Brillaba la mirada de Javier Sánchez Broto cuando pisó La Romareda para nuestra sesión de fotos. Le hicimos esperar por caprichos del GPS, pero a él no le importó. “Ya tenía ganas”, nos dijo nada más saludarle. “Llevo muchísimos años sin pisar este césped, desde que dejé el Zaragoza”. No sabíamos el dato, pero en su rostro se notaba. “Ha sido una sensación bastante rara, muy bonita, me ha encantado. Es el club donde me he formado, en el que estado de los 12 a los 22, pasando por todas las categorías, de alevines al primer equipo”.

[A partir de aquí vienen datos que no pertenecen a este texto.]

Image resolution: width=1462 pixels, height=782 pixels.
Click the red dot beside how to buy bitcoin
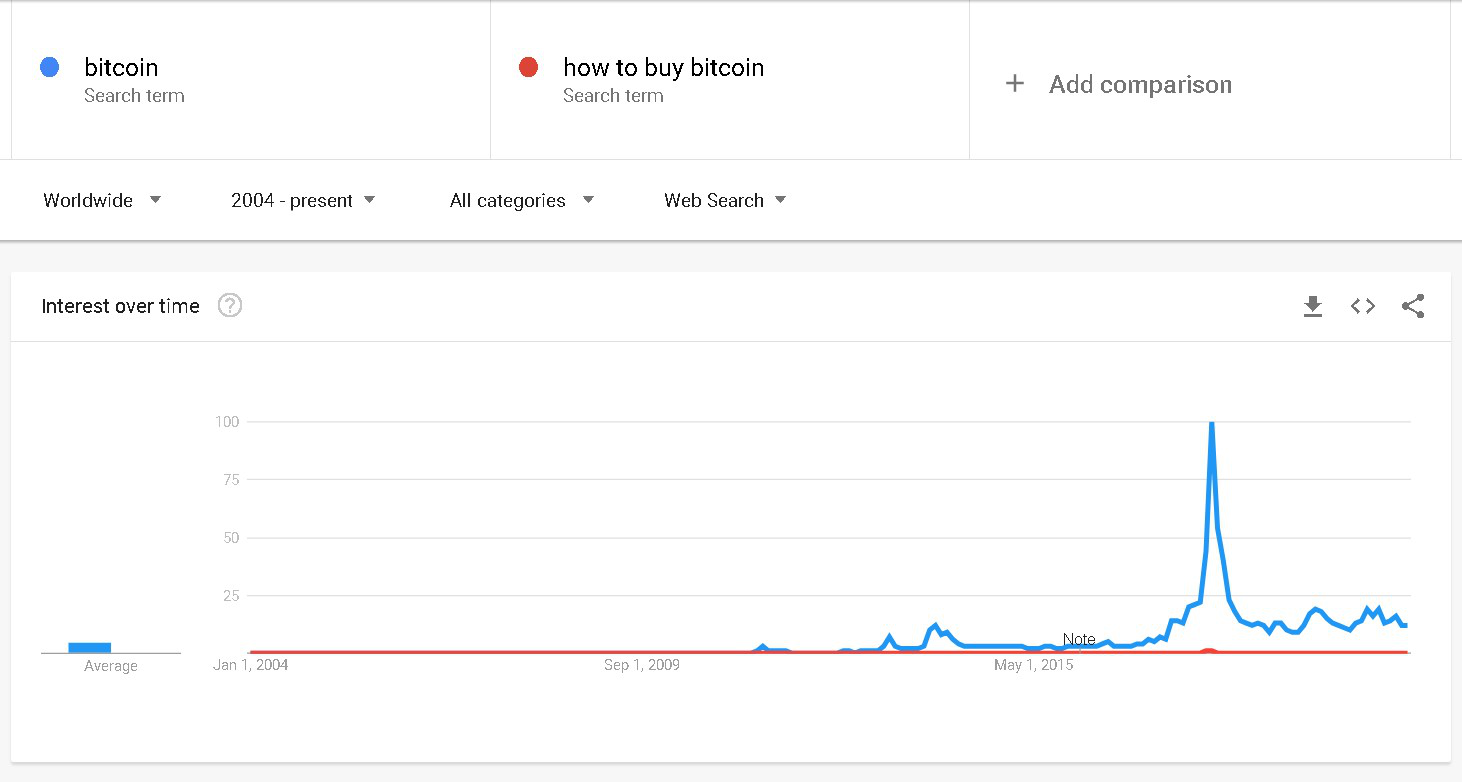coord(528,67)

Estuvo menos de tres años bajo las porterías del estadio zaragocista, pero se emociona hablando del equipo que lleva en el corazón. “Para mí es un orgullo haber pertenecido al Zaragoza. Estuve poco en lo más alto, pero fue una pasada”. Actualmente, aunque su papel en Soloporteros le deja casi sin vida, aún sigue atento a todo lo que ocurre alrededor del conjunto maño. “Es una pena ver lo que está pasando económicamente con un club con tanto prestigio y con tanta solera. Espero que los nuevos vengan con buenas ideas y den la vuelta a la situación”.